A 10,000-year sample will run in approximately a tenth the time of a 100,000-year sample, meaning both the random and optimized samples yield a 90% benefit in this regard. However, the error in the random extraction is quite significant, compared with a small trade-off in accuracy in the optimized sample.

A further consideration is that the event catalog should not only give a good representation of potential losses, but also a good representation of seismic behavior in general. Earthquake models leverage several metrics that describe seismic activity across a region, which also need to be maintained as much as possible across event catalogs of different lengths. This includes Gutenberg-Richter distributions, which govern the relationship between earthquake magnitude and frequency within each seismic zone, as well as expected ground motion intensity at critical geographic locations where high concentrations of exposures are accumulated.

The flexibility of the optimization process (see inset) allows multiple criteria, in addition to loss, to be considered simultaneously. Figure 7 shows the impact of optimizing both magnitude-frequency distributions (top) and ground motion levels (bottom) for the 100,000-year catalog. The plot on the top shows that the optimized 100K catalog provides a much more faithful representation of the recurrence of events than the randomly extracted catalog. Similarly, the plot on the bottom shows the agreement between the 100K sample and the reference 1M catalog. The metrics on the axes represent the intensity of ground motion in the respective catalogs. A high degree of agreement is expressed by the dots falling close to the diagonal of the plot. The optimized sample shows significantly less scatter than the randomly extracted sample. In addition, keep in mind that the loss metrics and frequency metrics are optimized simultaneously, offering a much higher overall statistical fidelity in the extracted catalog.

## Conclusions

There is great benefit in using large samples of simulated catastrophic activity in risk models. However, there are very real business implications of doing so, including unreasonably long model run times that leave little time for decision making. For this reason, AIR routinely produces smaller samples of simulated catastrophic activity to help clients streamline their day-to-day risk management operations. Restricting the size of the sample, however, has the potential to distort the statistics for very rare events because of the effects of sampling variability that have been discussed. AIR has addressed this challenge head-on by developing sophisticated catalog extraction algorithms that minimize this distortion.

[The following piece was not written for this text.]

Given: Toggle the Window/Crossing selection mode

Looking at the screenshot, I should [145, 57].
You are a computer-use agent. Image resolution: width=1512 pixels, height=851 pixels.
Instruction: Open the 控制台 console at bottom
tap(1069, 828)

The flexibility and versatility of the catalog optimization process allows us to include multiple constraints in the sample extraction algorithm, such as maintaining magnitude-frequency, ground motion, and loss distributions in multiple seismic zones. We have achieved the construction of optimized catalogs that offer companies an almost tenfold improvement in computation performance without severely compromising accuracy, reducing statistical distortion by nearly 90% compared to random extractions. This gives companies the choice of using smaller samples with the knowledge that the overall view of seismic risk is consistent across catalogs of different sizes.